The washing station at Worka Sakaro was founded in the mid-90s by Ato (“Mr.”) Mijane Worassa on land he inherited from his father, about 25 miles from Yirgacheffe in the woreda (district) of Gedeb. Over 400 neighboring producers deliver their coffee to the station, most of whom live on the slopes of a nearby mountain called Rudu. These are garden producers, growing coffee on tracts of land no larger than two hectares (about the size of a city block).
The washing station, which Ato Mijane runs with his son Daniel Mijane, is well equipped for the processing of quality coffee with a locally-built depulper, clean washing tables and tanks, over three hundred raised beds for drying, and two warehouses capable of holding a season’s worth of coffee.
The varieties grown in this area are heirloom varieties identified as mostly Kudhume, Welisho, and Dego. The Worka Sakaro station maintains a nursery of young plants which it makes available to its members for the purpose of expanding their production or replanting old plots.

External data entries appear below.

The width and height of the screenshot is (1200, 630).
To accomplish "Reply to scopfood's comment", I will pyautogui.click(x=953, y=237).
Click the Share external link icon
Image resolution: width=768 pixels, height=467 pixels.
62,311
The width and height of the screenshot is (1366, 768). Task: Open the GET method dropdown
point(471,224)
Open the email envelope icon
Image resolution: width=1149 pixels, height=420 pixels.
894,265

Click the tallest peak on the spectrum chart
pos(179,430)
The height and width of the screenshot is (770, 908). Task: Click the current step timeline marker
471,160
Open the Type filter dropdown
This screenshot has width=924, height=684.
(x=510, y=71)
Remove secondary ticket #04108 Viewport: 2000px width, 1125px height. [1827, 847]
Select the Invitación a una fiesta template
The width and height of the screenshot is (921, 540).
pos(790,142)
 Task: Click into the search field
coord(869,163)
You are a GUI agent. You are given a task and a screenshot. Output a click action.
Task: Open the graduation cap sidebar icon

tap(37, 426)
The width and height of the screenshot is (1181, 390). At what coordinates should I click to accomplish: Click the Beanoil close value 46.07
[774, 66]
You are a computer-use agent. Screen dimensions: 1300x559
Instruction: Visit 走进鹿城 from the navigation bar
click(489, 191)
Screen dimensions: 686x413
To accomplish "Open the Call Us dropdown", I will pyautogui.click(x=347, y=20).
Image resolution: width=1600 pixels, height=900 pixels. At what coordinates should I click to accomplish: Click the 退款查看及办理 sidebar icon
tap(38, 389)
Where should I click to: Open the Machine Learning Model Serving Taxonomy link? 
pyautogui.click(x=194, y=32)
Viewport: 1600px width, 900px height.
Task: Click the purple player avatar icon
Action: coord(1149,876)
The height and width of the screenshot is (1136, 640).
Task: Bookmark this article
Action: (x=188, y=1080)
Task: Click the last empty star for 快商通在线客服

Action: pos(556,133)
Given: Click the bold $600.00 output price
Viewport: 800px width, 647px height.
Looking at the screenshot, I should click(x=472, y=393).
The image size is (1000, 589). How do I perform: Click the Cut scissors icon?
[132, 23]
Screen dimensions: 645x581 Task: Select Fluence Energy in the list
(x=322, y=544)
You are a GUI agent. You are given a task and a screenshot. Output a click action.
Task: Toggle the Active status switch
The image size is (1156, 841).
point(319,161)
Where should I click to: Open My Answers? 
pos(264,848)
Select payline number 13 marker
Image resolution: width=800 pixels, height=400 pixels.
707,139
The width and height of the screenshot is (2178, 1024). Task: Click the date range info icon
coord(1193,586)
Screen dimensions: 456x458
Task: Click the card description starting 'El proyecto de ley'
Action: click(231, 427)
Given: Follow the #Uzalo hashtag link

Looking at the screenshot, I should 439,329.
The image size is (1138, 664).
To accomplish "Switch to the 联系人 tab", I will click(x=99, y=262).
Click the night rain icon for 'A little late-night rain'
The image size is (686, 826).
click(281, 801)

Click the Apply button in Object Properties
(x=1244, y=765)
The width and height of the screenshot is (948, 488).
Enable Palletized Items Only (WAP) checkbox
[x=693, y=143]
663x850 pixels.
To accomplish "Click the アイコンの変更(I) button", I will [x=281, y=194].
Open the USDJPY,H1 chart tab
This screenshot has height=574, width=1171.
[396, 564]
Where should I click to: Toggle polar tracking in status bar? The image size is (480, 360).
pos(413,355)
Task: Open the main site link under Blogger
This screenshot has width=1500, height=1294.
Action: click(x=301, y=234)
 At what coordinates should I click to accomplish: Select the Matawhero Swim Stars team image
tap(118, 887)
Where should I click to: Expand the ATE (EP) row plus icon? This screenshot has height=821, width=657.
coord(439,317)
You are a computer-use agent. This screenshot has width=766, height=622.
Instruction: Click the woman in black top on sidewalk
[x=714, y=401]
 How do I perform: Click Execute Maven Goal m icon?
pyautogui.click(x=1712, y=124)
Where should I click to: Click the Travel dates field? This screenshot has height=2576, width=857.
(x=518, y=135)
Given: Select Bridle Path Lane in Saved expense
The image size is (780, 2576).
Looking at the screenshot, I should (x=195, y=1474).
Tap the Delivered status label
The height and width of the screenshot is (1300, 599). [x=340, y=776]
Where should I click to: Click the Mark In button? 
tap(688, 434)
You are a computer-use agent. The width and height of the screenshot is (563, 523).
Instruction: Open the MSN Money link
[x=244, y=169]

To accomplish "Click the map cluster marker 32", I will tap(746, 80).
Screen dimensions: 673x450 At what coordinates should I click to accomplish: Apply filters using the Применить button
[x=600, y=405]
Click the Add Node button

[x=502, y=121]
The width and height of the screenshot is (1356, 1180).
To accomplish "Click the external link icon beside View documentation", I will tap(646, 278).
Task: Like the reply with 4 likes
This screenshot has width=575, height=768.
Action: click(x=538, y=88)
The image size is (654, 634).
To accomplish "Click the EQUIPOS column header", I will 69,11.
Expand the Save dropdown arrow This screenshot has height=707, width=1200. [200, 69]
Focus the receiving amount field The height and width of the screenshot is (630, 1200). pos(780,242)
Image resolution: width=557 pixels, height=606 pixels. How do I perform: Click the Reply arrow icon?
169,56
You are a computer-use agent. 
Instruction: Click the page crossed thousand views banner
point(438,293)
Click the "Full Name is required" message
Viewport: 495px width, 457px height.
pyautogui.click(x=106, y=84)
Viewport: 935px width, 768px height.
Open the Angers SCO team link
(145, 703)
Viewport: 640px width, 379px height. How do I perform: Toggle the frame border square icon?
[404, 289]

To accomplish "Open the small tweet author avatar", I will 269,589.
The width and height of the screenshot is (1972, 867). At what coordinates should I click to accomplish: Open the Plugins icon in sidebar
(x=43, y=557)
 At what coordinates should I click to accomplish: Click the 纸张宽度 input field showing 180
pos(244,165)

Since 2008, the Ethiopia Commodities Exchange (ECX) has managed the sale of most coffee destined for export. Its original structure aimed to promote and protect certain regional “brands” and their flavor profiles, so coffee was commonly sold even among specialty roasters by region alone: Yirgacheffe, Kochere, Sidamo, Harrar, and so on. If you wanted to buy a coffee from a specific small cooperative, like Worka Sakaro, you’d need to carry out a complicated plan to do so within the mechanisms of the ECX. (Practically speaking, a bit of a shell game: you’d have to partner with an exporter to sell your coffee into the ECX, then buy it back again. This required a team willing to mark or tag bags of parchment coffee, then watch those bags as they moved through the milling process, trying to figure out which finished lot is yours.)
This system was rehauled for the 2017/18 harvest, creating a new and more transparent ECX and loosening the restrictions on who was permitted to export coffee. Under the new rules, we’d know with much greater certainty that a specific coffee was labeled, sequestered, and unadulterated from the moment it left the washing station to the time it was sealed into a container for export. This has made it much easier to grow our relationships with small producers and cooperatives (such as the Gora Kone and Aricha washing stations).